On tests measuring freedom from distractibility and visual-spatial problem solving, skills among children who would develop future schizophrenia were developmentally slower such that, on average, “for every year between the ages of 7 and 13, future schizophrenia case subjects fell behind healthy comparison subjects by an additional 0.17 to 0.26 mental age years,” the investigators observe.

Again, developmental lags were less apparent among children who later developed recurrent depression.

Psychiatry's "Holy Grail"

Coinvestigator Richard Keefe, PhD, Duke University Medical Center, Durham, North Carolina, told Medscape Psychiatry that trying to establish which child will develop future schizophrenia is really the "Holy Grail" in psychiatry, but so far early identification of future schizophrenia is more complex than simply identifying children with lower IQs.

Indeed, the study authors stress that they do not recommend testing IQ in children for the early identification of those at potential risk for schizophrenia because there is simply too much change in cognitive development over time in all children, and a single test at a single age will not be helpful.

"We’ve known for a while that cognitive deficits make an individual vulnerable to progression to psychoses, and what these data show are that vulnerable children perform worse on certain tasks than their peers, and these deficits make them vulnerable to worsening over time, and the combination of early deficit and worsening over time appears to be the most sensitive index we have of vulnerability to psychosis at this point in time," said Dr. Keefe.

Accumulating Evidence

Peter Jones, MD, PhD, University of Cambridge, United Kingdom, said the study adds to accumulating evidence for the developmental aspect of schizophrenia.

"The fact that there were early cognitive and developmental abnormalities in schizophrenia has really been known for more than 15 years from similar studies," he told Medscape Psychiatry. This study, however, "takes it a bit further because it examines cognitive function from a more dynamic point of view — in other words, the way things change over time rather than the fact that children are different from anyone at any one point in time."

He also suggests that it is "no surprise" that there are these sorts of deficits and development lags in children who develop schizophrenia as adults.

"We know that different parts of the brain subserve different cognitive function, so if those different parts of the brain develop in different ways, then you would expect that abnormalities that develop would be expressed in different ways,” he said. Dr. Jones added that the "really important goal" in this sort of research is to understand the neurobiology of these deficits, which, once better understood, "may suggest new interventions."
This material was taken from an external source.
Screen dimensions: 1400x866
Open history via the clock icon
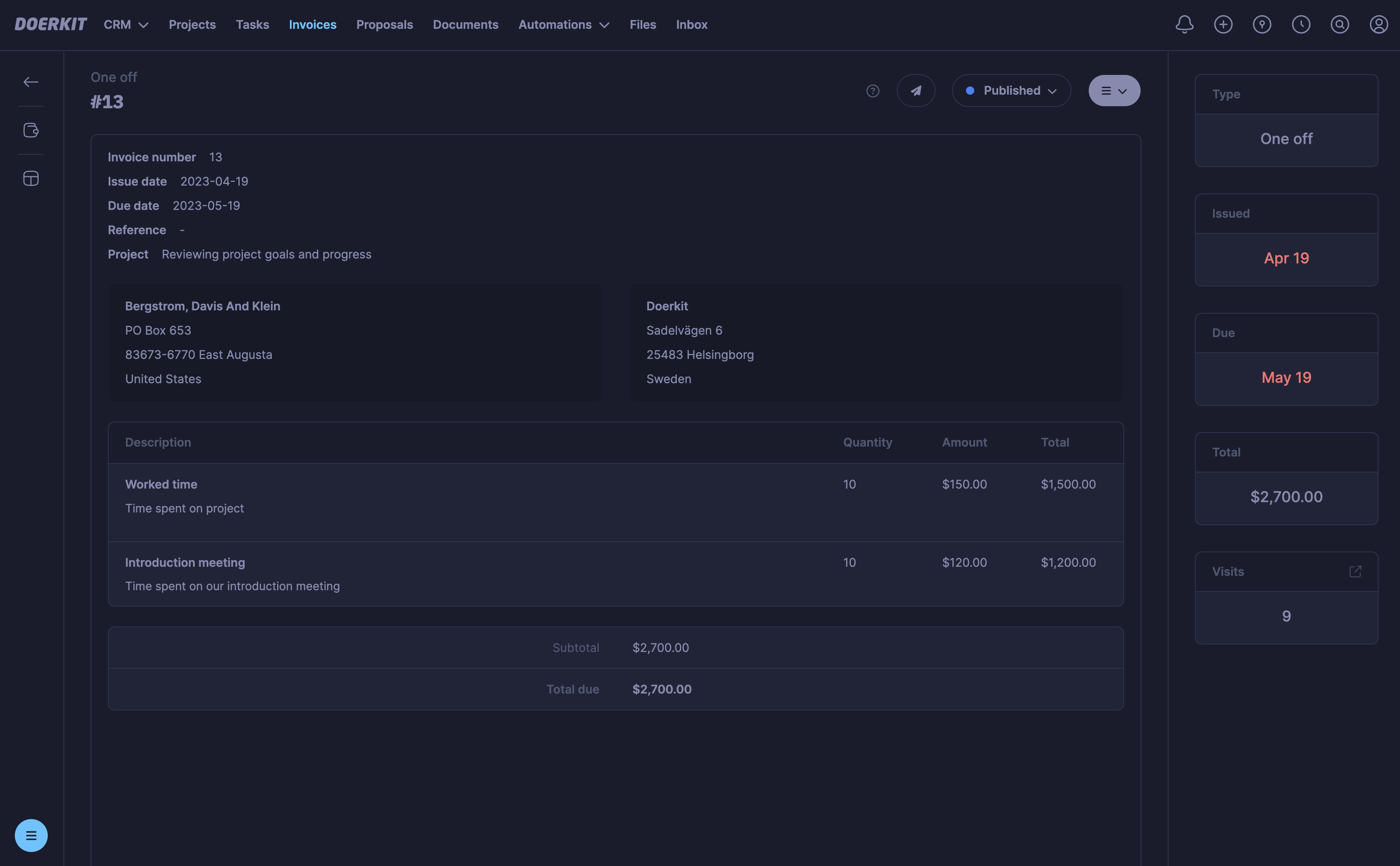pos(1301,24)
The study was supported by a United Kingdom Medical Research Council grant. National Institute of Mental Health grants, a National Institute on Aging grant, funding for the Dunedin Multidisciplinary Health and Development Research Unit from the New Zealand Health Research Council, and the Royal Society-Wolfson Merit Award. Dr. Reichenberg has received speaker’s honoraria from AstraZeneca. Dr. Keefe has served as a consultant to Cortex, Schering-Plough, Abbott, Acadia, AstraZeneca, BiolineRx, Bristol-Myers Squibb, Cephalon, Dainippon Sumitoma Pharma, Eli Lilly, Johnson and Johnson, Lundbeck, Memory Pharmaceuticals, Merck, NeuroSearch, Orexigen, Orion, Otsuka, Pfizer, Roche, Sanofi/Aventis, Targacept, Wyeth, and Xenoport. Dr. Caspi has disclosed no relevant financial relationships. Dr. Jones has received honoraria from Bristol-Myers-Squibb, Otsuka, and Eli Lilly for lectures and has received a research grant from GlaxoSmithKline within the previous year.

Am J Psychiatry. Published online January 4, 2010.